World models are also different from video-generation models. The former simulates the dynamics of a real-world environment, which will let agents predict how the world will evolve in response to their actions. Video-gen models synthesize realistic video sequences.
Google is also planning to turn their multimodal foundation model, Gemini 2.5 Pro, into a world model that has the ability to simulate aspects of the human brain. Also worth mentioning is that in December, DeepMind revealed Genie 2, a model that has the power to generate an “endless” variety of playable worlds. The next month, it was also reported that Google was creating a new team that could work on AI models that could simulate the real world.

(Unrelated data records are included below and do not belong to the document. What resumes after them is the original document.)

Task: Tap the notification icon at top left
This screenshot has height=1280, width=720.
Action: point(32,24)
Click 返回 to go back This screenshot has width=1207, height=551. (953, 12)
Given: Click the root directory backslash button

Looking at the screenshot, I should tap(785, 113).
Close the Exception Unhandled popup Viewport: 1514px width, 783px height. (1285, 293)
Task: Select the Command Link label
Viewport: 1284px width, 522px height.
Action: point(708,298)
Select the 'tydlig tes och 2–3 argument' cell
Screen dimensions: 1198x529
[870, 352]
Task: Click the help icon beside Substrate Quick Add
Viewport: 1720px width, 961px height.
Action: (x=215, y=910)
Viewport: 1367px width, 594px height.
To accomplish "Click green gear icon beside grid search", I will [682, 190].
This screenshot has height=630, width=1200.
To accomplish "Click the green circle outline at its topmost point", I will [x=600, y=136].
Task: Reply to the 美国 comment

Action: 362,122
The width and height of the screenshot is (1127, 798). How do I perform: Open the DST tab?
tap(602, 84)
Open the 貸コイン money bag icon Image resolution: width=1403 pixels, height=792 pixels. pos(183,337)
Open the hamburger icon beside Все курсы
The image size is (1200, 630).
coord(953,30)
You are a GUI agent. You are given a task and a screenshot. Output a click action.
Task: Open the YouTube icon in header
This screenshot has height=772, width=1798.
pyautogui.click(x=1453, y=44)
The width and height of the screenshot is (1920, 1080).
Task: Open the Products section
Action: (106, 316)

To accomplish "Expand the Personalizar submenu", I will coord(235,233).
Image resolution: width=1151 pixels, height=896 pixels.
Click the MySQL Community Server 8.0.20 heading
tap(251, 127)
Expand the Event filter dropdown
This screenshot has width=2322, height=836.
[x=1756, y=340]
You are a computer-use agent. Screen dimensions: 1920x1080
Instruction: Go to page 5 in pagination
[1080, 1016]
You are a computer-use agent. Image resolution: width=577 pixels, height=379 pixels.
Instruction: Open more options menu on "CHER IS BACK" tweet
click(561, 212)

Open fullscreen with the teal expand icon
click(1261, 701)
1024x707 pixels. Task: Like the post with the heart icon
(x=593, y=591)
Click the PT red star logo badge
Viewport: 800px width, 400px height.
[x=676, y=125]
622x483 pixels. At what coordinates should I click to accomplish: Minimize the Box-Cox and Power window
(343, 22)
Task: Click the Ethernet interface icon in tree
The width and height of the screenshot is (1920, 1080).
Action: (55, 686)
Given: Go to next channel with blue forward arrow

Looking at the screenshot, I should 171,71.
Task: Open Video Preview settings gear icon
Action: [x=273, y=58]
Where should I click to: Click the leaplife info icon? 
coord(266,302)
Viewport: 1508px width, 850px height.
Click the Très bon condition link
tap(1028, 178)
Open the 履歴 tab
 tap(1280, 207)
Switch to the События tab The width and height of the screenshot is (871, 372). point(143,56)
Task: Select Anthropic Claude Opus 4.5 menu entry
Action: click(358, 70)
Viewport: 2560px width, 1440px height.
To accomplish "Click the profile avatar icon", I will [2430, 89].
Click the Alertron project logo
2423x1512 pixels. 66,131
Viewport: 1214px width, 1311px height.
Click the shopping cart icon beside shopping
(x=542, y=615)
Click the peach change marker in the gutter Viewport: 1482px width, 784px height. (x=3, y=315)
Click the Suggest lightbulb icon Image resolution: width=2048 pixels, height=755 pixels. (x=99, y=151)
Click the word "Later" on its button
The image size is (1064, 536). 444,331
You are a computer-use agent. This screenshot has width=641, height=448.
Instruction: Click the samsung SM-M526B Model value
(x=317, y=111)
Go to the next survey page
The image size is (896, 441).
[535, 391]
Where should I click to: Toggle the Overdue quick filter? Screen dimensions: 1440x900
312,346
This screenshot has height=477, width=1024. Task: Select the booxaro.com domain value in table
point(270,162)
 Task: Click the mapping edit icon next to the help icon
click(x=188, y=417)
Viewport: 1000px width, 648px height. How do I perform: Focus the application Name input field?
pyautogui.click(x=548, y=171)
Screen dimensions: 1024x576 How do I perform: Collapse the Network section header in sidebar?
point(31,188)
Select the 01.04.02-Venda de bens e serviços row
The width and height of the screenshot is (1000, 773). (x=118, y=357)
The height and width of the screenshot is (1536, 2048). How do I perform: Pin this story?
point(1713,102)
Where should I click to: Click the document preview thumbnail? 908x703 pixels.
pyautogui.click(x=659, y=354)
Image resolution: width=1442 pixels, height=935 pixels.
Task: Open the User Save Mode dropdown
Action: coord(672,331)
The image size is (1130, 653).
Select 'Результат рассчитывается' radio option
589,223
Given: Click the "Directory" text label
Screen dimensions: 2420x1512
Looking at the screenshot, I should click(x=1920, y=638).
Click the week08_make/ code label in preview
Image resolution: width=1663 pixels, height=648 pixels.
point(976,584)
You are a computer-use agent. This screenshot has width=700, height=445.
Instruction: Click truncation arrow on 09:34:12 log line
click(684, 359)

Others are also working on creating world models – most well-known, AI pioneer Fei Fei Li. This model came last year with Would Labs, a startup that has built its own AI system that generates a video game-like 3D scene from a single image.
Veo 3, which is still in public preview, can create video as well as audio to go along with clips, anything ranging from speech to soundtracks. At the same time, while Veo 3 creates realistic movements by simulating real-world physics, it isn’t quite a world model yet. Instead, it can also be used for cinematic storytelling in games.
The model will still be a “passive output” generative model, and it would also need to shift to a simulator that is more active, interactive as well and productive. Yet, the real challenge with video game production isn’t just impressive visuals; it's more about consistent and controllable situations.